Quando le galassie ricche di gas dell’universo distante collidono, il buco nero al suo centro viene incanalato verso il centro di quella fusione cosmica.
“Come risultato di questa violenta collisione, il buco nero rimane oscurato dietro un velo di polvere per un periodo compreso tra i 10 e i 100 milioni di anni”, ha commentato Priyamvada Natarajan, professore di astronomia della Yale University e coautore dello studio. Dopo tale periodo la polvere finisce per esssere spazzata via per rivelare un quasar estremamente brillante – la regione centrale di una galassia con un buco nero supermassiccio al loro centro – che dura per altri 100 milioni di anni.
Finora, gli astronomi non erano riusciti a stabilire con precisione per quanto tempo i quasar restassero dietro a questa cortina di polveri. Mentre i quasar non oscurati, che rappresentano gli oggetti più brillanti nello spettro ottico di tutto l’universo primordiale, furono scoperti nei tardi anni cinquanta, gli esempi di quasar oscurati dalle polveri erano molto più difficili da rivelare, e furono scoperti sono nei tardi anni novanta.

“Per molti anni, gli astronomi hanno creduto che queste sorgenti fossero molto rare. Ora le stiamo osservando ovunque”, ha spiegato Ezequiel Treister dell’Università delle Hawaii, primo autore dello studio.

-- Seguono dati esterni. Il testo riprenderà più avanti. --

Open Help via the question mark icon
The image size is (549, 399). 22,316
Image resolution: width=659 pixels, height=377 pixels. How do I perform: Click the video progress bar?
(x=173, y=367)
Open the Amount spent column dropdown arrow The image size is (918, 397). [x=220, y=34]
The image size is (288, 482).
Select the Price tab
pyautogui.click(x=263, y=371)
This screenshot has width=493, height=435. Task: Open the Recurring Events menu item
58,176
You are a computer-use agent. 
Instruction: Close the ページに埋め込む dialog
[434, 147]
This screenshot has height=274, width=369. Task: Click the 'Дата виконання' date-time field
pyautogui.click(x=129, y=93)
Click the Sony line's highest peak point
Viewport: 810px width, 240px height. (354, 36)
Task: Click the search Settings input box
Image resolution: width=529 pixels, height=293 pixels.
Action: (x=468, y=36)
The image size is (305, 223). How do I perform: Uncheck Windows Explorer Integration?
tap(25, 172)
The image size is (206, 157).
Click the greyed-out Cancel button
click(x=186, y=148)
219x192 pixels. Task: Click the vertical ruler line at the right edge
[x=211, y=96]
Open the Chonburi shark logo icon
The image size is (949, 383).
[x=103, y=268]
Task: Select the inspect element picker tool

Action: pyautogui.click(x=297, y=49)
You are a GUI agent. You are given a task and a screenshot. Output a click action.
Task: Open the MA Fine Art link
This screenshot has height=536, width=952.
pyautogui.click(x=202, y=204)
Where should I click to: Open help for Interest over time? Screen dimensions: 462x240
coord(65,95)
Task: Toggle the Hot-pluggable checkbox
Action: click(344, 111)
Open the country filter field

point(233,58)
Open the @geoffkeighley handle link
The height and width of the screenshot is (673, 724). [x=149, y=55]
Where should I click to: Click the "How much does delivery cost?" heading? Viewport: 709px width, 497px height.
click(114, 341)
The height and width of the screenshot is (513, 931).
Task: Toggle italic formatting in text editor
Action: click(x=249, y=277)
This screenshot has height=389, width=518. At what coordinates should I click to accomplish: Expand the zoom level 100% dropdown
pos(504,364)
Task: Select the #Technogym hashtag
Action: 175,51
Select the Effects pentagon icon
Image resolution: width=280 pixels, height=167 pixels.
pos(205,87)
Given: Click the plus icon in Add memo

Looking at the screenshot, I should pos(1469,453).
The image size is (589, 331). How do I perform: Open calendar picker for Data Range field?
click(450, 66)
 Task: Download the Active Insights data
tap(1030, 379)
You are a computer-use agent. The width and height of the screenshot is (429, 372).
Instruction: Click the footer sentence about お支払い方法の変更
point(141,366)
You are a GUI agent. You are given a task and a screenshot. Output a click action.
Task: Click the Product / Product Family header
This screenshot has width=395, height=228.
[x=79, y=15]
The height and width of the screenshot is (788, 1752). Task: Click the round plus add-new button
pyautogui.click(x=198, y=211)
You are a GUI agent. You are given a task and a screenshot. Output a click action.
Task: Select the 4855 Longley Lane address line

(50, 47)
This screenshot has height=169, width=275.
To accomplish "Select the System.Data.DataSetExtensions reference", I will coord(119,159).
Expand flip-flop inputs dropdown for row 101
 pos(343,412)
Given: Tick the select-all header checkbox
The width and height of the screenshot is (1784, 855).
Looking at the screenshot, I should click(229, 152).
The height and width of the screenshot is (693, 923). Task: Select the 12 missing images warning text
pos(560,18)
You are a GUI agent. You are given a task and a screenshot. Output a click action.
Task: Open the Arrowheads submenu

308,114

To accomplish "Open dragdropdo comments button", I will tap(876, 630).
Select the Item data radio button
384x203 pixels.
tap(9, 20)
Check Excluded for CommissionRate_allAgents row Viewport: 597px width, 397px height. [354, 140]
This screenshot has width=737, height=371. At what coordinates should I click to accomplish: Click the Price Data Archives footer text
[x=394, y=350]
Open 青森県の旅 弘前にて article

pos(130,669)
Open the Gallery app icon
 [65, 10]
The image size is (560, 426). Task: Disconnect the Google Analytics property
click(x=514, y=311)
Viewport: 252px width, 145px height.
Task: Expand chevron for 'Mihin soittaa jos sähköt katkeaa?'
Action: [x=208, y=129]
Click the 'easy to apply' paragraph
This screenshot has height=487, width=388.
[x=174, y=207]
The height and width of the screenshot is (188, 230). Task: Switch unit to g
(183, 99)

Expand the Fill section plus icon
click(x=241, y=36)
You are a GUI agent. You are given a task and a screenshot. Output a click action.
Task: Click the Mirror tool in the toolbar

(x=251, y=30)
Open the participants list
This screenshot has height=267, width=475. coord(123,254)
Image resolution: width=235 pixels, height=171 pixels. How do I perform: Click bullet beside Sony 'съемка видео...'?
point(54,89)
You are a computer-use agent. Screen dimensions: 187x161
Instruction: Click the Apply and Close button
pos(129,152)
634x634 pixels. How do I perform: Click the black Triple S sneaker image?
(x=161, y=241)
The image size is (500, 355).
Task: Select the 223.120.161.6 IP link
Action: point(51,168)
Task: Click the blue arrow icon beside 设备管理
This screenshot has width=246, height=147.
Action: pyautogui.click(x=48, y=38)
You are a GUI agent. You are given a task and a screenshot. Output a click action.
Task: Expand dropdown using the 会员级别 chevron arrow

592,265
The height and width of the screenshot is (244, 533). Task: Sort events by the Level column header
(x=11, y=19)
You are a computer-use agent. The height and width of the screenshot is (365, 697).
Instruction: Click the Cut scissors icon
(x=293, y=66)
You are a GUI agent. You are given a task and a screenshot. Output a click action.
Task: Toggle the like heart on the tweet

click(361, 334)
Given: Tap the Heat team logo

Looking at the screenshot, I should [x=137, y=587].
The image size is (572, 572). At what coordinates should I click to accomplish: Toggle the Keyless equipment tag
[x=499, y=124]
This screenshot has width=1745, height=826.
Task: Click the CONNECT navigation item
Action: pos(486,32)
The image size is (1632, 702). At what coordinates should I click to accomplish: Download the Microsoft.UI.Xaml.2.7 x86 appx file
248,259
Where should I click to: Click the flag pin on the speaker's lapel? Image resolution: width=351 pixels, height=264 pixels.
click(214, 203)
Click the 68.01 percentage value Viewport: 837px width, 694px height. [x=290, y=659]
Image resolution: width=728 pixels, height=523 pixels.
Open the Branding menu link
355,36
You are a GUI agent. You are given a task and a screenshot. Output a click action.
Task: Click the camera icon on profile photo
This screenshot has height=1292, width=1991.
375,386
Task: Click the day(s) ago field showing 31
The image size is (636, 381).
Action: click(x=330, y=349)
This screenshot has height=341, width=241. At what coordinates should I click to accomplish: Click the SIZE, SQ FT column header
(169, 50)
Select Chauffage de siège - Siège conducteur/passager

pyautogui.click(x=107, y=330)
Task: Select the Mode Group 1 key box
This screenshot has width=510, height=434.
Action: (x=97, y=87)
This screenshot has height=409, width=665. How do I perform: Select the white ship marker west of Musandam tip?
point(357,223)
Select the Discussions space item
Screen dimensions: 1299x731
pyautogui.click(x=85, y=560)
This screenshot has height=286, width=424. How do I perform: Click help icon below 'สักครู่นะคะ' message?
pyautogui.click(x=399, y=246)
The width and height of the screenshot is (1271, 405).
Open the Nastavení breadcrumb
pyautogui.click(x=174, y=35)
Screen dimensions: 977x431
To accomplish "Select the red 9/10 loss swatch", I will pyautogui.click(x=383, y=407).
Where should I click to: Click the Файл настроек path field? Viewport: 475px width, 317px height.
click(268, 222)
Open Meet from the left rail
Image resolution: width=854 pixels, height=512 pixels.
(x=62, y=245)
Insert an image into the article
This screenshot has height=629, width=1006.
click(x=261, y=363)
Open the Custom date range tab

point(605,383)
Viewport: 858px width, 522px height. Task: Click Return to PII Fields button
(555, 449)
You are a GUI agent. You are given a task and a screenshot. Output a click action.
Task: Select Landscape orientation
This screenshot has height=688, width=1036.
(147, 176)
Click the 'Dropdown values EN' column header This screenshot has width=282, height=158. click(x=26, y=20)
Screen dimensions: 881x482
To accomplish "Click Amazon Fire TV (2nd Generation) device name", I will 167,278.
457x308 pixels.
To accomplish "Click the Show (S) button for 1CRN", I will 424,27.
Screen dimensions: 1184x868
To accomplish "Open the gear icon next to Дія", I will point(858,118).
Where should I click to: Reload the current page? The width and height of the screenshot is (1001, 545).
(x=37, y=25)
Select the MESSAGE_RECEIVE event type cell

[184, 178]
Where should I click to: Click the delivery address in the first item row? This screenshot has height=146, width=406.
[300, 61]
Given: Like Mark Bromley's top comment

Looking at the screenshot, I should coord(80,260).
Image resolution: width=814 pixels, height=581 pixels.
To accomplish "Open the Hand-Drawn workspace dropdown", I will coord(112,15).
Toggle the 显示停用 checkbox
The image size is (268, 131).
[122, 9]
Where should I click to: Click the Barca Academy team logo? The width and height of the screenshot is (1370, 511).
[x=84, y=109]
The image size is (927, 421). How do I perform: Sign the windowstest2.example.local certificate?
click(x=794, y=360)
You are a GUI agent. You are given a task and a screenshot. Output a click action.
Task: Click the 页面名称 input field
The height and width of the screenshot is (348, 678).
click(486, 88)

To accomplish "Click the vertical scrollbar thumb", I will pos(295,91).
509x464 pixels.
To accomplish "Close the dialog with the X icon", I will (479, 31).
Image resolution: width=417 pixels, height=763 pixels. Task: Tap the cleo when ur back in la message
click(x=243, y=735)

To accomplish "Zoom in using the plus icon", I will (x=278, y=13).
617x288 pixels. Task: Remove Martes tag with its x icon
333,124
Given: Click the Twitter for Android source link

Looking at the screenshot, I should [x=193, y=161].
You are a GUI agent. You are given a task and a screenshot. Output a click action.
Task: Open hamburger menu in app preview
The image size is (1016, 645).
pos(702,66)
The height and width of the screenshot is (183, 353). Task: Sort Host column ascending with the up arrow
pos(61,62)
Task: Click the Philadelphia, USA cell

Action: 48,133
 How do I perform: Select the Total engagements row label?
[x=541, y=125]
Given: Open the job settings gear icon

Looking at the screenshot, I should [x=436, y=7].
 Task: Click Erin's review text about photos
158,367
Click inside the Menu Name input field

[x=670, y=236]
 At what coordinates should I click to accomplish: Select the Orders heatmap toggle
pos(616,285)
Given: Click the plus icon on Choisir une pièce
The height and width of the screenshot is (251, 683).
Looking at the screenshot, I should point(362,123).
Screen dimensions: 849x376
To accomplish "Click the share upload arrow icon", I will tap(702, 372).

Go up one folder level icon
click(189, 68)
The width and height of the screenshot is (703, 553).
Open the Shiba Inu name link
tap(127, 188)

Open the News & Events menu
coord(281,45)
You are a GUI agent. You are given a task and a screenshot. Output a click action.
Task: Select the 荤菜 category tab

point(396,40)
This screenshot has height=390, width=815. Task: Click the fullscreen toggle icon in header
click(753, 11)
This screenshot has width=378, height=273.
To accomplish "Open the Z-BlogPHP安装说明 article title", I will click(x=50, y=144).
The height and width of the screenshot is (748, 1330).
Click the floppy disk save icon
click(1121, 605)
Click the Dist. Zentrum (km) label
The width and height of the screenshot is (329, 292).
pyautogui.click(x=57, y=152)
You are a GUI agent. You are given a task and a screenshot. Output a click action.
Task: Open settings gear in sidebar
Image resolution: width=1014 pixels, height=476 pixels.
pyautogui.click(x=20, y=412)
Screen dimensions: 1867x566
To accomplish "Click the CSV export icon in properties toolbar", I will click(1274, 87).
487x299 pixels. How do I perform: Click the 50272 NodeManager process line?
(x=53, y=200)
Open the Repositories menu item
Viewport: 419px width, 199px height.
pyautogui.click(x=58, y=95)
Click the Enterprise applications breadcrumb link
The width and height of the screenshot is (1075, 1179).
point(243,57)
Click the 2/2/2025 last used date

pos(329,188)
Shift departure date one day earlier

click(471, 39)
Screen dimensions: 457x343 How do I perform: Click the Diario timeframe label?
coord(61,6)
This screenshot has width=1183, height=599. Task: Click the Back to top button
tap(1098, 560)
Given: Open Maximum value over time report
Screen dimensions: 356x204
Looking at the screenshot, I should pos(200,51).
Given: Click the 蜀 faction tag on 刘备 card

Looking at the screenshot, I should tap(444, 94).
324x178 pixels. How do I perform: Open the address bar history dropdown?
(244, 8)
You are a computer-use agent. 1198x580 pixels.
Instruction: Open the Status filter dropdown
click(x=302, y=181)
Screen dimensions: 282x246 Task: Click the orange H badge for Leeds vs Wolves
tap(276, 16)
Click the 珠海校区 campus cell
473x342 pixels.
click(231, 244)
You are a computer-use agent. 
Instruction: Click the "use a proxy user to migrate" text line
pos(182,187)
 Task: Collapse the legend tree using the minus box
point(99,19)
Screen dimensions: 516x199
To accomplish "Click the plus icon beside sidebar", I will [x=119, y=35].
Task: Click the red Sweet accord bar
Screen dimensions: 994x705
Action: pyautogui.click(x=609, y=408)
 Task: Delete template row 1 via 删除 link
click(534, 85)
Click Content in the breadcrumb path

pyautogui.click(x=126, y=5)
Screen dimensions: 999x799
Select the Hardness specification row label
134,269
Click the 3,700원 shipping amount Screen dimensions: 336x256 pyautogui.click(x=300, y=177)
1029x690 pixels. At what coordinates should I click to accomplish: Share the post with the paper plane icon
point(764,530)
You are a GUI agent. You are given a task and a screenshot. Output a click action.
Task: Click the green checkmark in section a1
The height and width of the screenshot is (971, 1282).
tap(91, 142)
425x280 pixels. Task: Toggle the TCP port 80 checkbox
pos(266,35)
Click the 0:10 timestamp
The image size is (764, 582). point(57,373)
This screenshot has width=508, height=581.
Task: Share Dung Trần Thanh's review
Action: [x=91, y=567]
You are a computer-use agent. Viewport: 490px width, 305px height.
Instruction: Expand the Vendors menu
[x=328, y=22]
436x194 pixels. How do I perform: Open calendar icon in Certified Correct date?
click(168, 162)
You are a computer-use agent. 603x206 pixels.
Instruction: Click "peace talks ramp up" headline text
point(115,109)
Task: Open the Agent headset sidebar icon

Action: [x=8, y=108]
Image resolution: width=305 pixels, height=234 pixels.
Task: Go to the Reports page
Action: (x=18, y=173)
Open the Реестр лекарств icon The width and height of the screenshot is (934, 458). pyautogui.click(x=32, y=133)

Utilizzando le osservazioni dei telescopi spaziali Hubble, Chandra e Spitzer è stato infatti identificato un notevole numero di quasar oscurati dalle polveri distanti fino a 11 miliardi di anni luce, quando l’universo aveva solo un quinto della sua età attuale. “Abbiamo rivelato una firma isotopica di polveri ad alta temperatura nelle lunghezze d’onda infrarosse e X, per trovare queste sorgenti oscure”, ha aggiunto Treister.

“Una volta identidicate, abbiamo utilizzato la nuova Wide Field Camera 3 di Hubble, installata da alcuni astronauti l’anno scorso durante una missione di servizio, per confermare che questi quasar erano effettivamente il risultato di fusioni”, ha concluso Kevin Schawinski, che ha partecipato alla ricerca.

I ricercatori hanno scoperto che il rapporto tra il numero di quasar oscurati e non oscurati era significativamente più alto nell’universo primordiale rispetto a ora, fornendo nuove informazioni sulle modalità con cui questi oggetti si sono formati ed evoluti nel tempo. “Sapevamo dai modelli teorici che queste fusioni di galassie massicce e ricche di gas erano più frequenti nel passato”, ha commentato Natarajan. “Ora abbiamo trovato che queste fusioni sono responsabili della produzione sia della popolazione di quasar oscurati sia dei loro parenti distanti.”